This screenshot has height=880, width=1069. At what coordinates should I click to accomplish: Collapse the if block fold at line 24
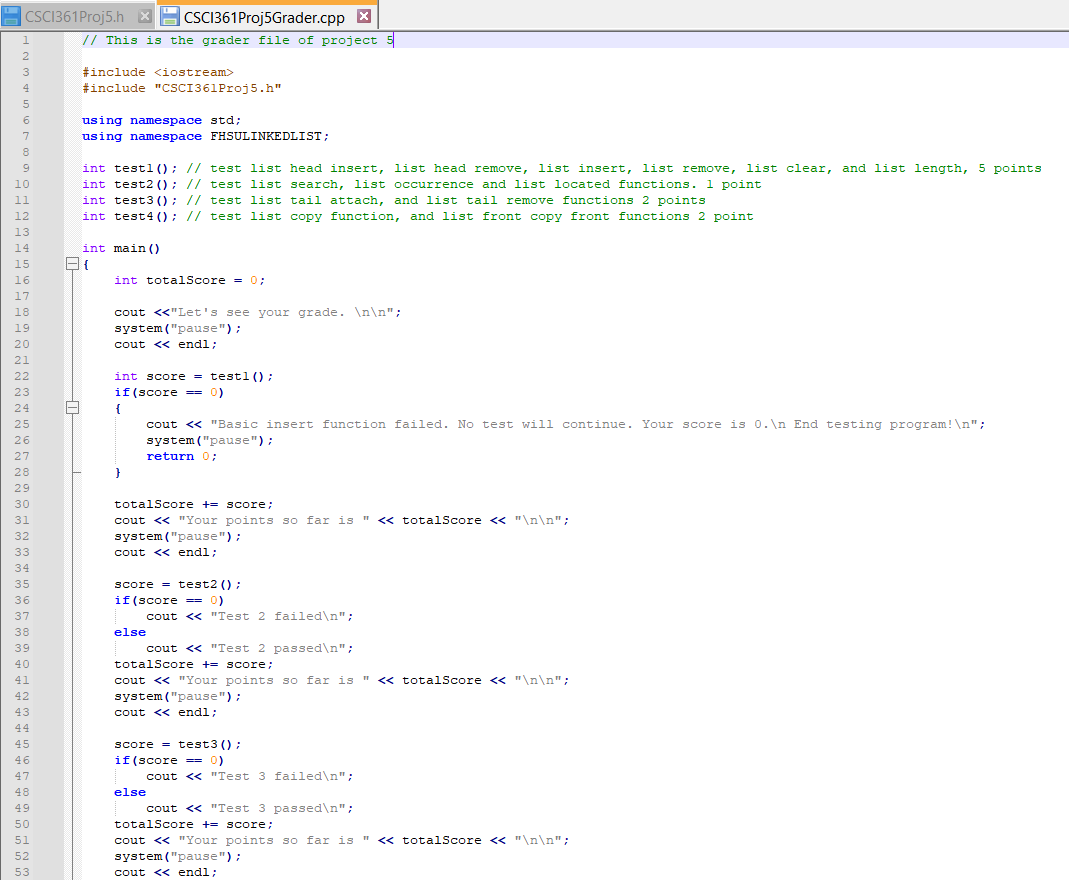(x=72, y=408)
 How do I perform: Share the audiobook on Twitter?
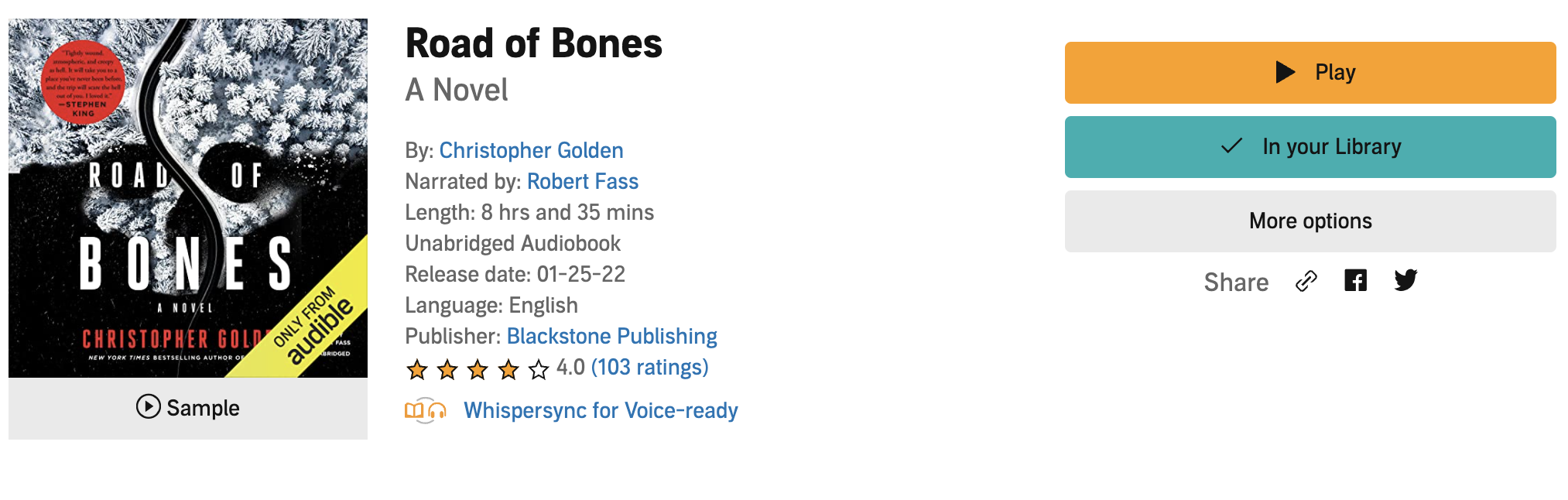(1405, 280)
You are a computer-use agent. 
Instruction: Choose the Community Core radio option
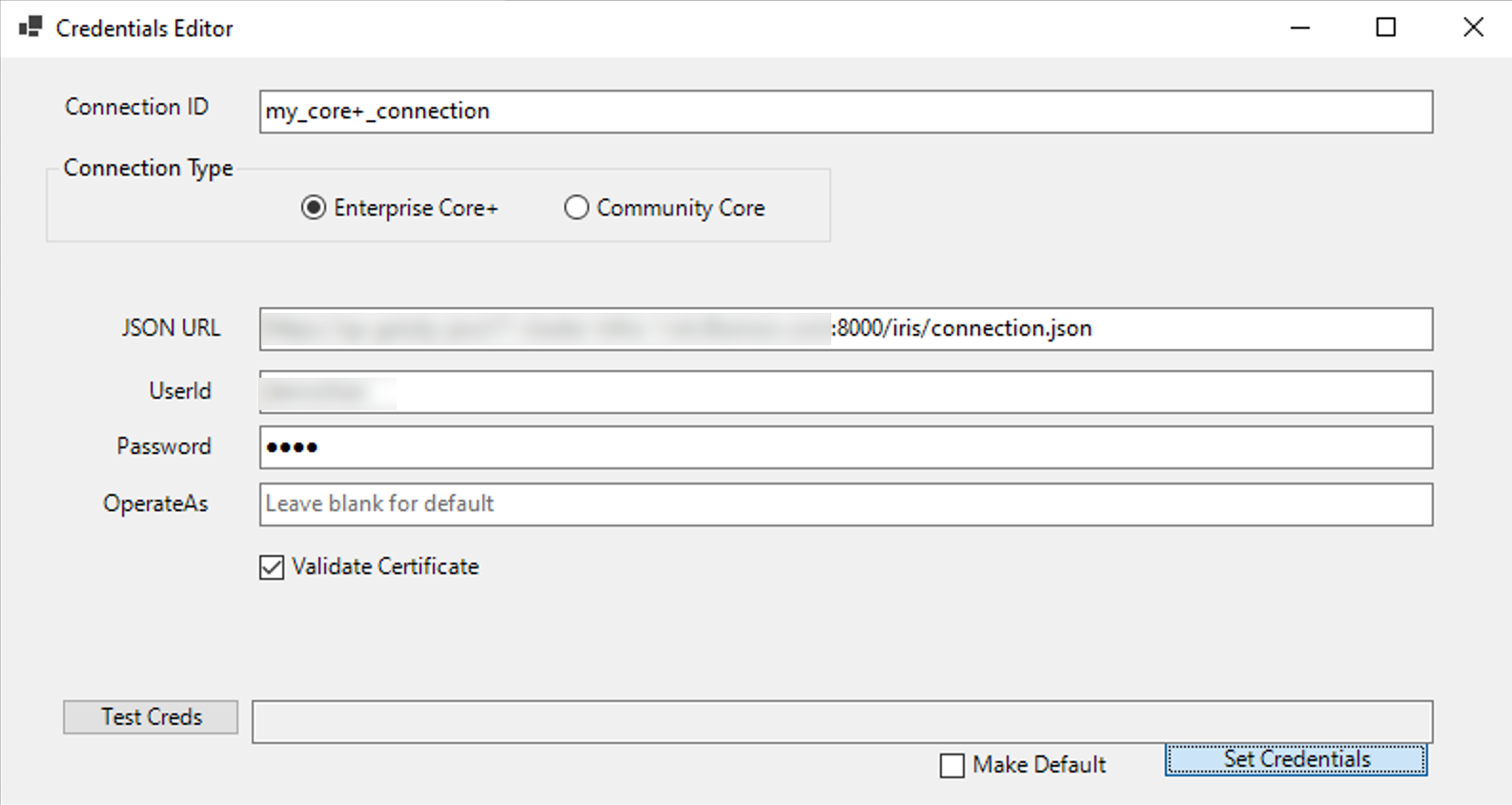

───

■ Problem to work on: Above are the records; reproduce them exactly and leave out the pictures.

■ Task solution:
This screenshot has height=880, width=1069. At what coordinates should I click to accomplish: Collapse the if block fold at line 24
(x=72, y=408)
 How do I perform: Share the audiobook on Twitter?
(1405, 280)
You are a computer-use agent. 
Instruction: Choose the Community Core radio option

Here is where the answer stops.